***** Working data *****
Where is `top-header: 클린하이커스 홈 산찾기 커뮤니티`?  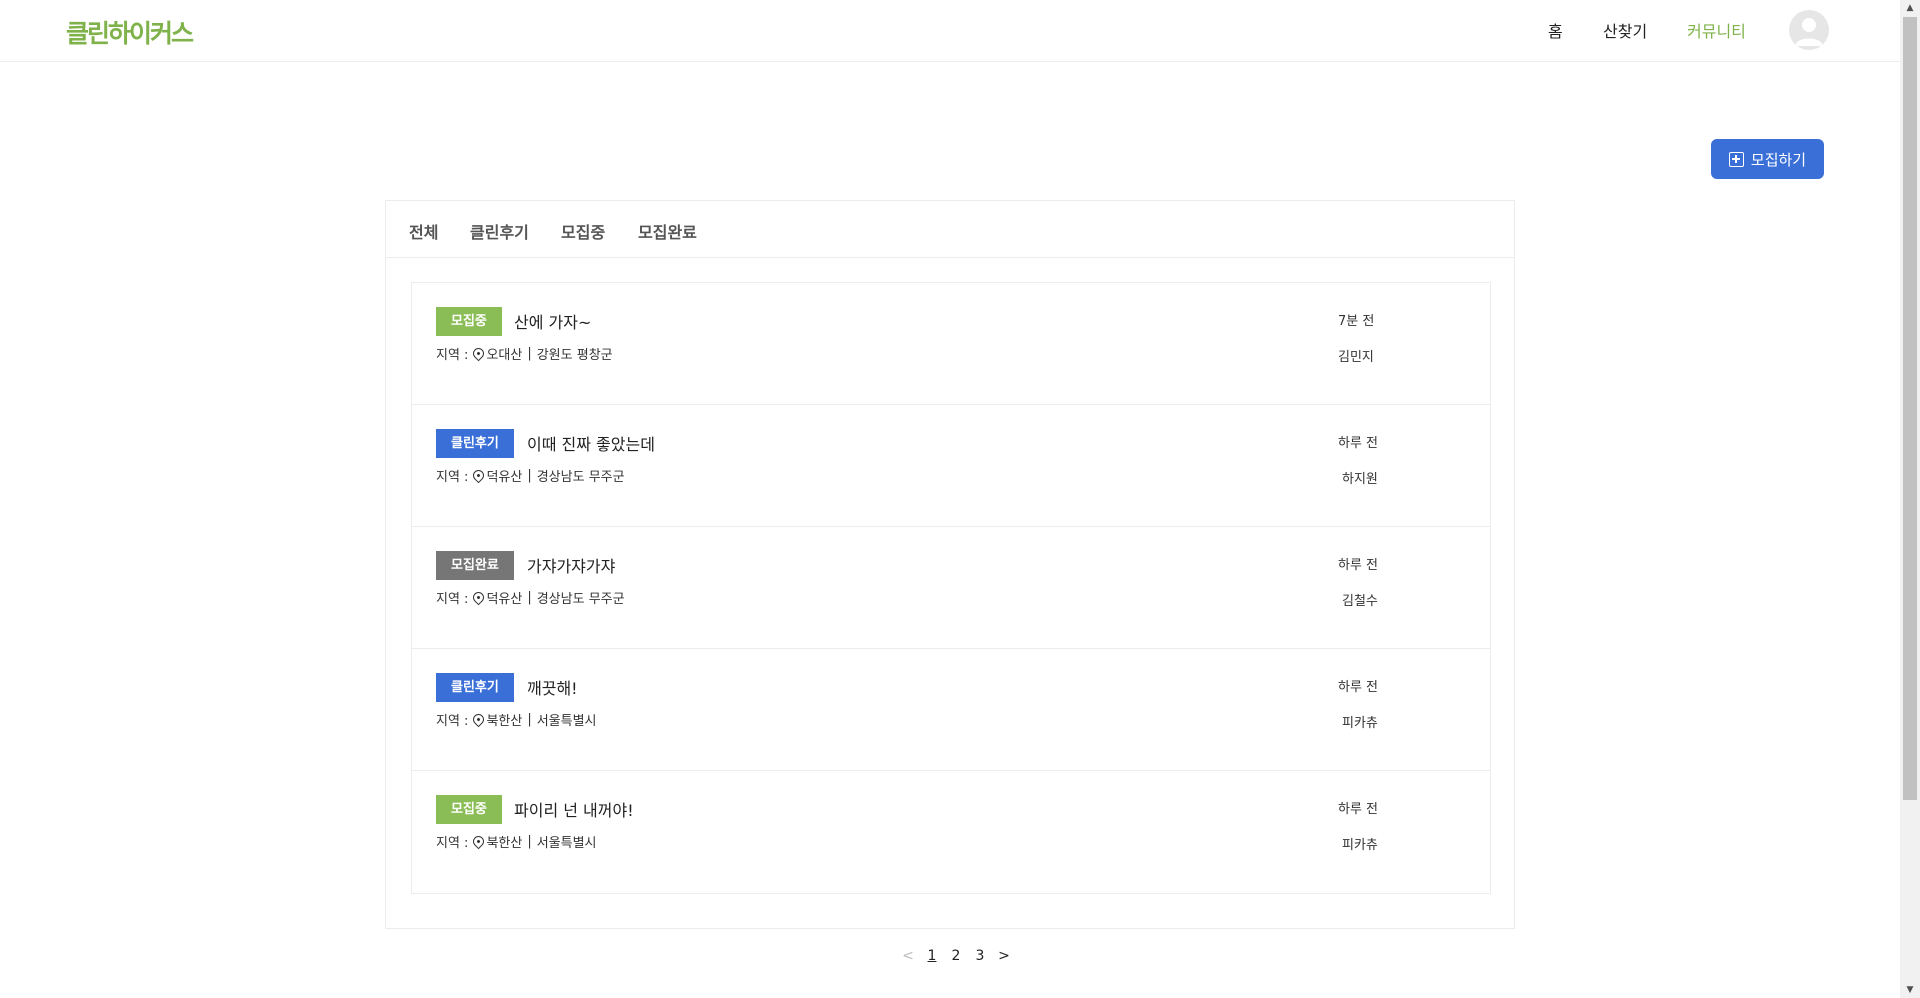 top-header: 클린하이커스 홈 산찾기 커뮤니티 is located at coordinates (950, 31).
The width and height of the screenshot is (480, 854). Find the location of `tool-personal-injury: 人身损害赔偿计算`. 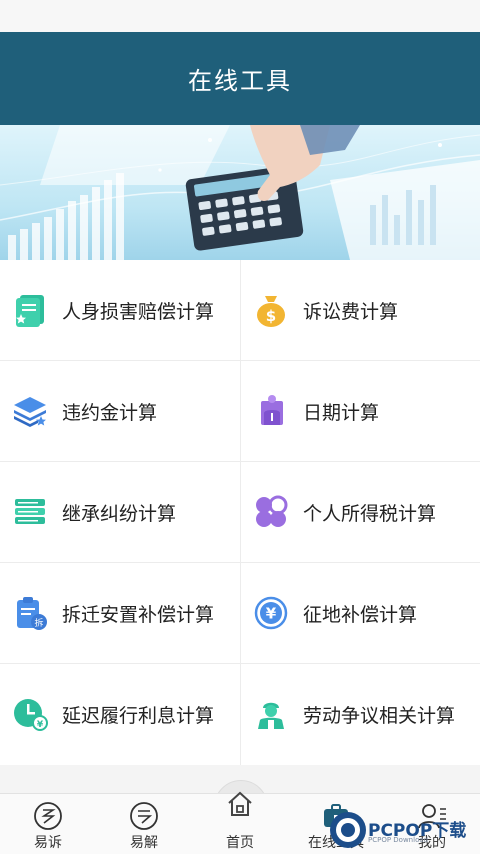

tool-personal-injury: 人身损害赔偿计算 is located at coordinates (120, 310).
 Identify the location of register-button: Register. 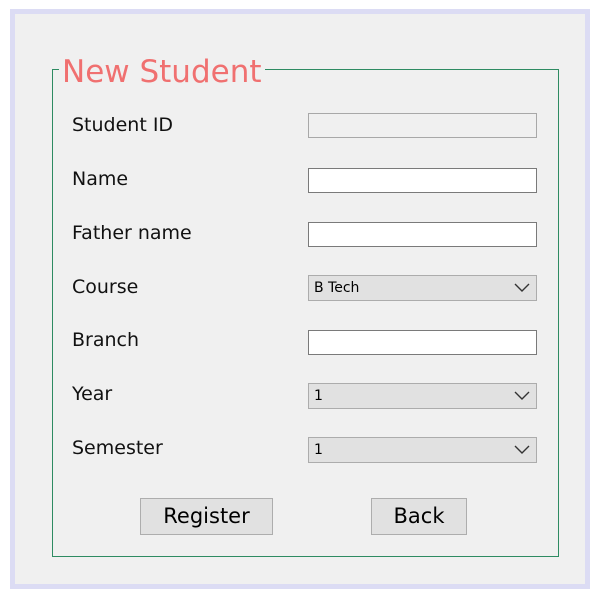
(206, 516).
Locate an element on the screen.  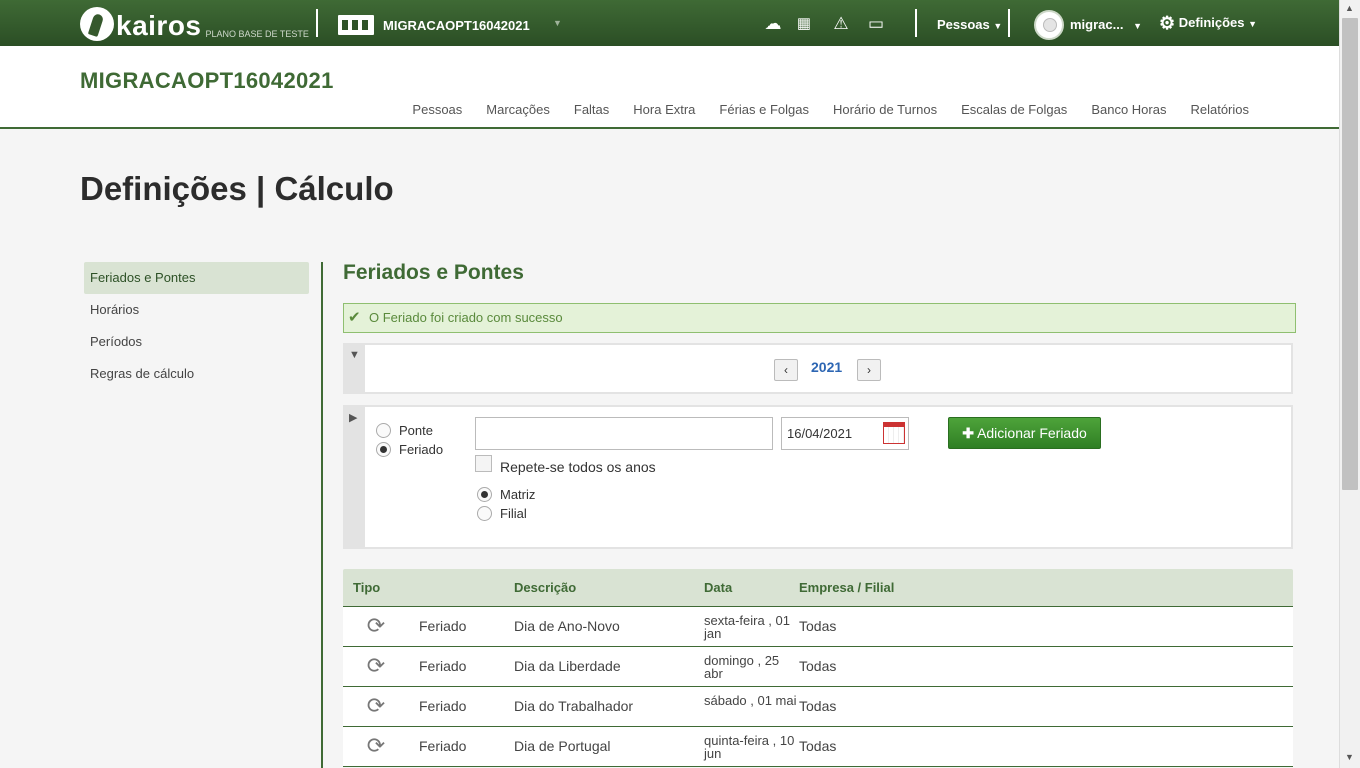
*****
# Work to be completed
Arrange the lines of the listing above as a numbered list, from the line with "The width and" through the end of the listing, leaving out blank lines. Leave the pictures out of your answer.

# Output of the exercise
1. The width and height of the screenshot is (480, 854). Find the location of `tool-personal-injury: 人身损害赔偿计算`. 
2. tool-personal-injury: 人身损害赔偿计算 is located at coordinates (120, 310).
3.  Identify the location of register-button: Register. 
4. (206, 516).
5. Locate an element on the screen.  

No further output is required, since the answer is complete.